Desde 2020, com o início da vigência da Lei Geral de Proteção de Dados – LGPD (Lei nº 13.709/2018), que a regra geral, no Brasil, é a vedação do uso de dados pessoais.
Com efeito, dispõe a LGPD, no seu art. 7º, que “o tratamento de dados pessoais SOMENTE poderá ser realizado nas seguintes hipóteses (...)” - elencando então as hipóteses em que os dados pessoais podem ser utilizados.
Deste modo, fora as situações de isenção da LGPD (art. 4º), toda operação de tratamento de dados precisa ser enquadrada numa das hipóteses do mencionado art. 7º (bases legais), figurando, dentre elas, o consentimento (art. 7º, I).
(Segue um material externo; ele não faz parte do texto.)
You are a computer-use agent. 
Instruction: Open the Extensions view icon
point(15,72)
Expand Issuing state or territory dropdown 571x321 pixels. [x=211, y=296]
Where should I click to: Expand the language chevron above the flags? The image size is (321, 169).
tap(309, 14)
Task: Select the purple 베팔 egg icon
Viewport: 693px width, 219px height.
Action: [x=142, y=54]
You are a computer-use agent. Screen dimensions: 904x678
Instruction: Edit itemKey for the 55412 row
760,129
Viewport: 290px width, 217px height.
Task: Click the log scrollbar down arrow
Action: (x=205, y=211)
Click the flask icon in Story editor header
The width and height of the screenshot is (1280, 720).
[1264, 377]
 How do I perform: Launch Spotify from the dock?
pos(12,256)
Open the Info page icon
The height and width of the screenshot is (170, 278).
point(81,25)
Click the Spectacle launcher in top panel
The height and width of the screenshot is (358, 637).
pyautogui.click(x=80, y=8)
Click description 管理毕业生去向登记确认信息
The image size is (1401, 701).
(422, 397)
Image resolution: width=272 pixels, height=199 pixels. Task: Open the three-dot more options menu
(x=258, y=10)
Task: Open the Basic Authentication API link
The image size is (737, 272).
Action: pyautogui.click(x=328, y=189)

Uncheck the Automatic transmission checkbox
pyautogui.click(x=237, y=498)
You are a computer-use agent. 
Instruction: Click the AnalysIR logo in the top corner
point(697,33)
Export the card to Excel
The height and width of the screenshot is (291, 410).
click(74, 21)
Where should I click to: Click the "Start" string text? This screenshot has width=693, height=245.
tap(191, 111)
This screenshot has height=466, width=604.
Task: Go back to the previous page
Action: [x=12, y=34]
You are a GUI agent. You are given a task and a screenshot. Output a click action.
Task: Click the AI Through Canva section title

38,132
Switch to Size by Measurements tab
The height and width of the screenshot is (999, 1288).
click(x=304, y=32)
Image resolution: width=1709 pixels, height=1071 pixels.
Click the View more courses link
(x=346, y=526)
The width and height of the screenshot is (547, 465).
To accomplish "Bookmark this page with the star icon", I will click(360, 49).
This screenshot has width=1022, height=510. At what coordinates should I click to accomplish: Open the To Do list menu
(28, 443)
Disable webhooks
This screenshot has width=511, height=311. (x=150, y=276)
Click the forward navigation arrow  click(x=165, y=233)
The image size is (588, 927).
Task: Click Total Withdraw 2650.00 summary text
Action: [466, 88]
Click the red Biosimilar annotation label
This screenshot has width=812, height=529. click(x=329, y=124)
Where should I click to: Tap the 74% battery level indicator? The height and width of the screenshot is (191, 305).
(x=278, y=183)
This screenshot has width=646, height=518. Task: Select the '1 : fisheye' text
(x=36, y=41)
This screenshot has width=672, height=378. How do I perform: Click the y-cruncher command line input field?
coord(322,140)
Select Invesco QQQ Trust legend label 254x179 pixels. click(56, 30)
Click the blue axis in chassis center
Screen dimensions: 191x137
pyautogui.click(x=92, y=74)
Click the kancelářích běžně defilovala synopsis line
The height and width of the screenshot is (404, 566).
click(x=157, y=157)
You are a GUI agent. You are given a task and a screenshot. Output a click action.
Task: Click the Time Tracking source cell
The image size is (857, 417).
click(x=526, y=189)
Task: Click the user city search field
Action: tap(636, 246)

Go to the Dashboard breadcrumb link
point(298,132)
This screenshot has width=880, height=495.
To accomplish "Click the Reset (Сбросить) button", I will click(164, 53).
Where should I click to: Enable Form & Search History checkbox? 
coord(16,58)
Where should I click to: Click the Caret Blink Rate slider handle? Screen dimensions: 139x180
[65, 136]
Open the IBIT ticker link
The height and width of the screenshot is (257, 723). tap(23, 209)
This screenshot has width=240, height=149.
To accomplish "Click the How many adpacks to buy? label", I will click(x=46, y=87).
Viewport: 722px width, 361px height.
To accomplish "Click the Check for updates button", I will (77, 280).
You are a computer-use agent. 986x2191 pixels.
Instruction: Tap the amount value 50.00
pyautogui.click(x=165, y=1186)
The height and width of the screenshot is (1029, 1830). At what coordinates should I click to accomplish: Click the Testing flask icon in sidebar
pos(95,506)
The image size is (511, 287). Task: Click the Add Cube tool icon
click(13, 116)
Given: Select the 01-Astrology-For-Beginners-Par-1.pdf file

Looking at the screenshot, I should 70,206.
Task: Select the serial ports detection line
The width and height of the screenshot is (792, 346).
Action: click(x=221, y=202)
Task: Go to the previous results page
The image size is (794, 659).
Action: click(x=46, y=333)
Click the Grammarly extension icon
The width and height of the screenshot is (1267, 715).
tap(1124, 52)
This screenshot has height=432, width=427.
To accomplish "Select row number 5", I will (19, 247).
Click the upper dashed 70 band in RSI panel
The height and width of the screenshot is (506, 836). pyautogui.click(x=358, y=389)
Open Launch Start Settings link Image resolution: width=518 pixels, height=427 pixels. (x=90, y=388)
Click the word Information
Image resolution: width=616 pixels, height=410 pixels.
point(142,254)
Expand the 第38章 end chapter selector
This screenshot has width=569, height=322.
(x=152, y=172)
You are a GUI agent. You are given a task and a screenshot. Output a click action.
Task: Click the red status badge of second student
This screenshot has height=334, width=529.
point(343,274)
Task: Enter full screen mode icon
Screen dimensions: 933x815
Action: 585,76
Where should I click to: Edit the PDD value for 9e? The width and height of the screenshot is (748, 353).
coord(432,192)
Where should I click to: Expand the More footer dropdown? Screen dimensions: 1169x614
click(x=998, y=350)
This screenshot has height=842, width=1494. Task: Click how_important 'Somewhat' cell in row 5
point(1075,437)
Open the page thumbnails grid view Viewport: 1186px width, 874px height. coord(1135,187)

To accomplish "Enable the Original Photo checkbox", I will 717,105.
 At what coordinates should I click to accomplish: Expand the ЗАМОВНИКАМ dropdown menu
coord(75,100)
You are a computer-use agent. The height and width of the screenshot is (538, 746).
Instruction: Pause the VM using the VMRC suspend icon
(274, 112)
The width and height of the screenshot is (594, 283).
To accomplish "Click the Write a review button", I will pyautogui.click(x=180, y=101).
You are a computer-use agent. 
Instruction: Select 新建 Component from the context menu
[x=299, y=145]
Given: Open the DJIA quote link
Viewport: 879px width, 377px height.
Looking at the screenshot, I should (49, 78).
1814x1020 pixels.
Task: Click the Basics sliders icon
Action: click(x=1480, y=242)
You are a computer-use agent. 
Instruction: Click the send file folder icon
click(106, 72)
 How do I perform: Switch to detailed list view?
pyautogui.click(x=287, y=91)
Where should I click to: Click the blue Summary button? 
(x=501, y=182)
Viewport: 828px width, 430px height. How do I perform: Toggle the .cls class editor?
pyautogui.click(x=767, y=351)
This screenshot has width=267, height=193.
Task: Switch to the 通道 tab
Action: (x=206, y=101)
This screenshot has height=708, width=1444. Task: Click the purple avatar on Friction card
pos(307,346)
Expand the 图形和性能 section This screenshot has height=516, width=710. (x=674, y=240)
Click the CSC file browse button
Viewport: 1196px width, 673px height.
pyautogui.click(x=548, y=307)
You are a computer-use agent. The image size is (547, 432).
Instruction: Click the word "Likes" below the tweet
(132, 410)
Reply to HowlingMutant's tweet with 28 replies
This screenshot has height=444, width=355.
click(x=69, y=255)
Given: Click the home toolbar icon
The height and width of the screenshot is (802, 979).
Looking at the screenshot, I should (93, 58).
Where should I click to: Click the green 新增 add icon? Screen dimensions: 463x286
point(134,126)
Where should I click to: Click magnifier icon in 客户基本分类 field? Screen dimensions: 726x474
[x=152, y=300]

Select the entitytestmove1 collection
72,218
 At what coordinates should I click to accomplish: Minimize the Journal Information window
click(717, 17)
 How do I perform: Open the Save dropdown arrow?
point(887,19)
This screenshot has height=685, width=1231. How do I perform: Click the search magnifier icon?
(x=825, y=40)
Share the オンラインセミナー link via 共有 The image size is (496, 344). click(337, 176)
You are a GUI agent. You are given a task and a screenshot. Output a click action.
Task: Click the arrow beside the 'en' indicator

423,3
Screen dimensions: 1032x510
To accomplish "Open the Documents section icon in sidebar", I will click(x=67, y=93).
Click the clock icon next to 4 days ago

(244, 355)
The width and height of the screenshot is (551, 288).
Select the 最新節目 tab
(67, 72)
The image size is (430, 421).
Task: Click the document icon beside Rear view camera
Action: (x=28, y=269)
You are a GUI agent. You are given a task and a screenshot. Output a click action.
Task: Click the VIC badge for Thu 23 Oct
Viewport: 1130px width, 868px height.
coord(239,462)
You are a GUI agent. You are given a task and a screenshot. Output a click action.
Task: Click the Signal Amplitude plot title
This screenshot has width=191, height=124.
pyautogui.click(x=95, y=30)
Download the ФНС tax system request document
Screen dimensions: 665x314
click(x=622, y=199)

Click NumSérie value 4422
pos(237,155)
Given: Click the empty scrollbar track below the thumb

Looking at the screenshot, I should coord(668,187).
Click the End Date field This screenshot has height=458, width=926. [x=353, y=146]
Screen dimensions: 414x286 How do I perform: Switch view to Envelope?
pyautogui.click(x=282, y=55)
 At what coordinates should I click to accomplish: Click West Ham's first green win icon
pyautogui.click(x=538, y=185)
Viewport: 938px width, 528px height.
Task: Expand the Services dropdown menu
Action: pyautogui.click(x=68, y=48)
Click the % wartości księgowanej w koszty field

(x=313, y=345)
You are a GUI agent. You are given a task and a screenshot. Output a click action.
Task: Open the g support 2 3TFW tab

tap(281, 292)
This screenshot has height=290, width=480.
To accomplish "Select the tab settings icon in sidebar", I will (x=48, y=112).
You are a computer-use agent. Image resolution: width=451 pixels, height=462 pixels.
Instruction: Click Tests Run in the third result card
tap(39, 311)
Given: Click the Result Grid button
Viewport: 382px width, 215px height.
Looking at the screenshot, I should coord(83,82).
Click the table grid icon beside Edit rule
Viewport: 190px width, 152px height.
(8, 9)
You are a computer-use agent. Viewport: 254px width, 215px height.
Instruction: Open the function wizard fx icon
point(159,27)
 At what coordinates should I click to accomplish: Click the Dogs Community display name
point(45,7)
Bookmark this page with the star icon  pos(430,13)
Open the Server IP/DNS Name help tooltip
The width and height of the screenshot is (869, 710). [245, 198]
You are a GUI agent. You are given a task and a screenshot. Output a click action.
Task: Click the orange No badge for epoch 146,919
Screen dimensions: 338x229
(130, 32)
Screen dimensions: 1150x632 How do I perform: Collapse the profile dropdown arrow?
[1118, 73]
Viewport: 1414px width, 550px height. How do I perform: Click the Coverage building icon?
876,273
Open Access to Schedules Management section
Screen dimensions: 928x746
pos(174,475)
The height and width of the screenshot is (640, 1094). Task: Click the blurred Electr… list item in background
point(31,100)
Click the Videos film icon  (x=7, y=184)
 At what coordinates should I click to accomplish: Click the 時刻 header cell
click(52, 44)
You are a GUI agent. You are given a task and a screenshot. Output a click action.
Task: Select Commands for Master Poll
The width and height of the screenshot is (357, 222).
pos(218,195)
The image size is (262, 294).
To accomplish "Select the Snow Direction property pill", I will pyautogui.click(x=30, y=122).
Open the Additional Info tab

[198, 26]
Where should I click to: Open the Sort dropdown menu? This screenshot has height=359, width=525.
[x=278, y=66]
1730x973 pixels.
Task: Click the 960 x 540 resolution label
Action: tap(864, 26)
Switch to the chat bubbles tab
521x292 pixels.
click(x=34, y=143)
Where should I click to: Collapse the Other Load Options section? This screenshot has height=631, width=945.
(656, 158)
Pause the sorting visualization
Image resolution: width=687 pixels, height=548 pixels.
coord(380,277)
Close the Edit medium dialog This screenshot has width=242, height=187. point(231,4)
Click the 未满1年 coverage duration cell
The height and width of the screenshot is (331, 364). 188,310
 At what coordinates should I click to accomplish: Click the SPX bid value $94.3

Um equívoco muito comum é o de ser o consentimento um fundamento legal que precede hierarquicamente os demais, ou que deve ser priorizado. Não há hierarquia entre as bases legais, devendo-se buscar sempre fundamentar o tratamento dos dados pessoais naquela hipótese legal que melhor reflita os objetivos da atividade de tratamento dos dados. Não raro, há situações que se enquadram em mais de uma base legal, devendo o agente de tratamento identificar a ideal.
Quando o tratamento não se funda no consentimento, ele não depende da manifestação de vontade do titular dos dados para acontecer.
Por esta razão, há um sentimento, também equivocado, de que se o titular, em momento posterior, não se opuser ou mesmo se ratificar um tratamento inicialmente indevido dos seus dados pessoais, este tratamento deixará de caracterizar uma infração.
É verdade que o direito à proteção de dados pessoais tutela, em primeira linha, o direito à autodeterminação informacional, ou seja, o direito do indivíduo exercer o controle sobre as informações que lhe dizem respeito.
Além disso, dispõe a LGPD que, nas situações individuais de vazamento ou uso indevido de dados, deve ser tentada a conciliação direta entre titular e agente de tratamento dos dados.
Entretanto, o centro do regime jurídico da proteção de dados é a conduta do agente de tratamento, que deve ser responsável e respeitosa da pessoa humana por trás do dado pessoal. Não é um regime centrado no ressarcimento de danos causados, nem voltado à proteção das categorias de informação pessoal. O foco do regime é a regulamentação do uso dos dados, da própria atividade de tratamento de dados pessoais.
Tanto é assim que constitui infração a mera violação das disposições da LGPD, independentemente da ocorrência de dano para o titular. As obrigações do agente de tratamento são de procedimento e de precaução.
A conjugação dos princípios da prevenção e da responsabilização e prestação de contas configura, para o agente de tratamento, o dever de demonstrar tanto a adoção de medidas que assegurem a proteção dos dados contra o uso indevido e o acesso não autorizado, como a aptidão destas medidas para o fim colimado.
Importa, para o regime jurídico da proteção de dados, que as atividades de tratamento de dados dos diversos atores da sociedade se realizem em conformidade com a Lei e que este modus operandi seja incorporado e molde uma cultura de tratamento responsável dos dados pessoais.
Por essa razão é que se tem visto, na Justiça do Trabalho, prolação de decisões que corroboram a aplicação, pelo empregador, da medida de dispensa por justa causa do colaborador que dá causa a vazamento de dados pessoais, ainda que involuntariamente ou mesmo com boas intenções.
Os tribunais têm entendido que a dispensa com justa causa é medida proporcional à gravidade da falta que acarreta o vazamento dos dados, uma vez que quebra a confiança do empregador naquele colaborador, mas desde que o empregador tenha implementado ações internas de conscientização em proteção de dados.
Deste modo, ainda que o titular dos dados não se oponha, ou mesmo que ratifique posteriormente o tratamento dos seus dados realizado em desconformidade com a Lei, poderá haver consequências de responsabilização tanto para o agente de tratamento de dados, quanto para o colaborador que houver violado os deveres legais de cuidado.